Sheared Flywheel Housing Bolt
#1
Posted 31 August 2019 - 10:04 AM
https://photos.app.g...uM8T3PSMbAmyNk7
I tried drilling it out and rethreading but I have totally mucked it up. The hole is now a lot wider and I can't rethread it with my level of experience!
I've asked some local mobile mechanics about rethreading it for me, but all say it's too dodgy a job, because there's a risk they could drill into other areas of the casing.
I'm not sure what I can do. Can I leave it and rely on the rest of the housing bolts? Would this risk an oil leak?
Please no one say I need to replace the gearbox casing
Any ideas much appreciated!
#2
Posted 31 August 2019 - 10:29 AM
Is the bolt sill in the Hole?
Edited by mini13, 31 August 2019 - 10:31 AM.
#3
Posted 31 August 2019 - 10:33 AM
https://photos.app.g...LA3JGMaTM3LfxU7
Can't see much here, but after drilling I can now fit an M8 bolt down there :s
https://photos.app.g...51L5d2mbhutUdh7
#4
Posted 31 August 2019 - 10:36 AM
#5
Posted 31 August 2019 - 10:36 AM
#6
Posted 31 August 2019 - 10:41 AM
#7
Posted 31 August 2019 - 11:41 AM
Suggest you remove the transfer case and then sort out the broken bolt. It needs to be drilled out and either rethreaded or helicoiled. The thread is UNC and if you use a metric M8 bolt which is a finer thread you might pull that out when you torque it up. I had similar with a diff side cover bolt and drilled/tapped up a size UNC. Went from 5/16" to 3/8" UNC. All good now. You can fit a stud there instead of a bolt. Earlier engines used studs instead of bolts.
#8
Posted 31 August 2019 - 11:43 AM
Which bolt hole is it as you can just miss it out in most cases.
#9
Posted 31 August 2019 - 02:36 PM
You need to get the transfer case off to see how bad the hole in the gearbox is.
If you feel you’ve gone as far as you can go I would split the engine from the box (only a 5 minute job considering where you are now) steam clean it out and take it to machine shop and ask them to quote for repairing it.

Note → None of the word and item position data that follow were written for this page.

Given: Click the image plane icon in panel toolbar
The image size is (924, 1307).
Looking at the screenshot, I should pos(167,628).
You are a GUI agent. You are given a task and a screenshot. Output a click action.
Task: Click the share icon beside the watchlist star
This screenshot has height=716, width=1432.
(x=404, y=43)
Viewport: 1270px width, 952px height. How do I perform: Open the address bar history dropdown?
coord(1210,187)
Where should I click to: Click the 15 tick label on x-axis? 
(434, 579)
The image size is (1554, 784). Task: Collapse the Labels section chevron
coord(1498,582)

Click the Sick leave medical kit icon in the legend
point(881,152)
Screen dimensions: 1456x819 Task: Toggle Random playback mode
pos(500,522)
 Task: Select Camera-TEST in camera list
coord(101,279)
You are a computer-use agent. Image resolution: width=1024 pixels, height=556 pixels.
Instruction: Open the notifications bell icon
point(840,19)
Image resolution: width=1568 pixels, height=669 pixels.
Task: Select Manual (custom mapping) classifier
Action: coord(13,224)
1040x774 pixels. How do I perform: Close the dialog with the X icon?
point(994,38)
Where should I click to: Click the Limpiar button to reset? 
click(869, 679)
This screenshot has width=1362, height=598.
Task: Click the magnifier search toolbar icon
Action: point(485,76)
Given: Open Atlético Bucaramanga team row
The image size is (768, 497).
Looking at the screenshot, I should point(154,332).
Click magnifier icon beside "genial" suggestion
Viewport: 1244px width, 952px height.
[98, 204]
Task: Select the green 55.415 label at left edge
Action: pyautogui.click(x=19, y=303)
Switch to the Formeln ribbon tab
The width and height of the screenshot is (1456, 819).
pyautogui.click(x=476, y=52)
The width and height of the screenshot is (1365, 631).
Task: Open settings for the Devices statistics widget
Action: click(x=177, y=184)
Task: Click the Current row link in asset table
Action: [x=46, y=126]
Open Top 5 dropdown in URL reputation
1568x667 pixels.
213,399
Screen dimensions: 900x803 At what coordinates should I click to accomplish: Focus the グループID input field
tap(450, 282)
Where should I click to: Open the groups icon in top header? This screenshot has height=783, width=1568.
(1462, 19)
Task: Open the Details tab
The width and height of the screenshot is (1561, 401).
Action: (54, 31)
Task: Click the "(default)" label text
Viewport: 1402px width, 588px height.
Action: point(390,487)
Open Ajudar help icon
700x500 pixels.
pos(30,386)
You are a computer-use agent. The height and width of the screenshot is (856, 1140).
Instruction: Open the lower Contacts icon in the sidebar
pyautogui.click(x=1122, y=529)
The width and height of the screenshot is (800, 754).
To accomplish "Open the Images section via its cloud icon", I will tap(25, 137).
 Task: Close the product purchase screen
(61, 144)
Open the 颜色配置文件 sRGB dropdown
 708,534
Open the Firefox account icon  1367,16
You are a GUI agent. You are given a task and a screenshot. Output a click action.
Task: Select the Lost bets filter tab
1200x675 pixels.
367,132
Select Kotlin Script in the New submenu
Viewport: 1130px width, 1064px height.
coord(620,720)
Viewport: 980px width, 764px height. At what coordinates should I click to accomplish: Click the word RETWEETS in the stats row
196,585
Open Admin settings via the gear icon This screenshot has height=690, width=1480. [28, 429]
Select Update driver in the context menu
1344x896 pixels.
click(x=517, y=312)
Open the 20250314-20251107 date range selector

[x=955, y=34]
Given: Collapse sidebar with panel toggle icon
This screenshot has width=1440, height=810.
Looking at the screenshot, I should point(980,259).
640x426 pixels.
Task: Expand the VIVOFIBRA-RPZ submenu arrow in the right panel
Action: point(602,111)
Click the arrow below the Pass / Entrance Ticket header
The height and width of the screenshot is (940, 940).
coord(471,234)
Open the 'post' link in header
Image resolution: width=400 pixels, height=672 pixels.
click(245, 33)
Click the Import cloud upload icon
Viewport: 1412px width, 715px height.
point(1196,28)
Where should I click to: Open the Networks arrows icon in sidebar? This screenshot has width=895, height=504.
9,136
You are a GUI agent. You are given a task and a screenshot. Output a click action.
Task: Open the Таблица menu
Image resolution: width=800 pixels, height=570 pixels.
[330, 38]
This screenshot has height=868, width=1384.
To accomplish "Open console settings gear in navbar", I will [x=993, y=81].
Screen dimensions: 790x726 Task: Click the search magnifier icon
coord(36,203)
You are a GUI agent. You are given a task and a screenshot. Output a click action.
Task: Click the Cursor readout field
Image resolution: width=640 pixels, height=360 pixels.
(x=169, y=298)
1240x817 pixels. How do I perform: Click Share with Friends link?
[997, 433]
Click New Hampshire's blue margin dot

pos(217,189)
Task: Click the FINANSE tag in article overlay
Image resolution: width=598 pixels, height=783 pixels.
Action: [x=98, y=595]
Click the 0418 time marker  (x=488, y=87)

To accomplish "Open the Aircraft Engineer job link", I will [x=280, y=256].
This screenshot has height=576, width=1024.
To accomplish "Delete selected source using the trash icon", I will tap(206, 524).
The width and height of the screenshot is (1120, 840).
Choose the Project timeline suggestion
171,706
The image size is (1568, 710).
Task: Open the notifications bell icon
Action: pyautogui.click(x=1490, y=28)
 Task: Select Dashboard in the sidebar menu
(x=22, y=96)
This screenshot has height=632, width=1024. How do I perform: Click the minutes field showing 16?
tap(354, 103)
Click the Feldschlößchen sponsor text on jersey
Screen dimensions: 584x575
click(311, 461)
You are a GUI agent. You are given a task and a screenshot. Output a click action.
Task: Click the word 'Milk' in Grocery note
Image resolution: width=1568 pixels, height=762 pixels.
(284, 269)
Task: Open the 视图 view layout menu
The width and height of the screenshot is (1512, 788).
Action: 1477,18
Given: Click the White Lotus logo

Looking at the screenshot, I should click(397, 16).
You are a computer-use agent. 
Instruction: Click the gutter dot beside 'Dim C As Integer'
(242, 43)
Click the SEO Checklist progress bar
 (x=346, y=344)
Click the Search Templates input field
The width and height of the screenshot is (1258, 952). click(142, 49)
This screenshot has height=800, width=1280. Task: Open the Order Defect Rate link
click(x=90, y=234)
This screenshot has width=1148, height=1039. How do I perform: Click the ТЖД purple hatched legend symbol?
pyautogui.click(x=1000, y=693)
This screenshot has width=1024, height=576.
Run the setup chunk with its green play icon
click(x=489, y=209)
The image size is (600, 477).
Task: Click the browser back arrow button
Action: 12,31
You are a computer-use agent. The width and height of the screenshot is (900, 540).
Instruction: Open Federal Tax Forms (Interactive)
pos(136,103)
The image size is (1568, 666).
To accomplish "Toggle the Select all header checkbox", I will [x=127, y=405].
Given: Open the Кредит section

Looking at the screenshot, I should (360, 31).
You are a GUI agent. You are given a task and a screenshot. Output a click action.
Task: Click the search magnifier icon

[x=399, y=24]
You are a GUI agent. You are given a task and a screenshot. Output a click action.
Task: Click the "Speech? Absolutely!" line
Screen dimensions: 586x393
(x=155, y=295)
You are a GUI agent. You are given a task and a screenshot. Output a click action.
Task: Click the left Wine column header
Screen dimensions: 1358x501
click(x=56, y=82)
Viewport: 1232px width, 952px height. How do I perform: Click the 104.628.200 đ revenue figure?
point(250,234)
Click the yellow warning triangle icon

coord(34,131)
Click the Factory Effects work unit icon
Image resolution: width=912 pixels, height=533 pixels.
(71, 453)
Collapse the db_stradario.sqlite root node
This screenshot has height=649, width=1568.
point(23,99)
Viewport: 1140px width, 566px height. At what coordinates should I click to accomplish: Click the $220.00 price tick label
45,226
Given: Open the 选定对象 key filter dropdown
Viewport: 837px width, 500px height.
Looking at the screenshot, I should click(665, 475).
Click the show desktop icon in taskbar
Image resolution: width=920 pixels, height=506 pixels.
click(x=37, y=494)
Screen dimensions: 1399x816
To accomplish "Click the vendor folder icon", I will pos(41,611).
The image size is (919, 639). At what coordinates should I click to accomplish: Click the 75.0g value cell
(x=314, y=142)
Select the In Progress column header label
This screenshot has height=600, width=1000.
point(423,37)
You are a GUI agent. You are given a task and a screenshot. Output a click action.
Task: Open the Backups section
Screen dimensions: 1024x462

If you’re lucky the might be able to tap it to 3/8 UNC and you can just run one odd bolt.
Do you know what grade your new bolts are and where did you get from?
A 5/16 UNC bolt isn’t the strongest thing in the world but it still takes a fair bit of abuse to shear one even with an impact gun.
#10
Posted 31 August 2019 - 11:05 PM
I recon that you'd get away with out it.
Because the subframe is tapered, the gearbox is in compression from end to end.
#11
Posted 01 September 2019 - 10:14 PM
https://i638.photobu...&crop=1:1,smart
I've had to use a M10 bolt and having more visibility, I've done it properly for once.
https://i638.photobu...&crop=1:1,smart
The treading went well, I now just need to cut the bolt length down.
https://i638.photobu...&crop=1:1,smart
I wish I had taken my time and really gave it some thought before going all mad max on the problem. Oh well, live and learn!
I'll share pics of it refitted.
Oh, the bolts I bought new from Minisport. However, I think it was my misuse of the torque wrench that did it. I'm like a torque master now, feel like I could torque anything.
#12
Posted 01 September 2019 - 10:18 PM
#13
Posted 02 September 2019 - 07:08 AM
cool, my sugestion was going to be a helicoil to get it back to the right size, but if it was to big already ( it looked that way) then ths wouldnt have worked,
#14
Posted 02 September 2019 - 03:38 PM
Why are you using a metric bolt when all the others are English? Why not just helicoil it back to the origninal size or one larger as suggested - ie 3/8" course or UNC?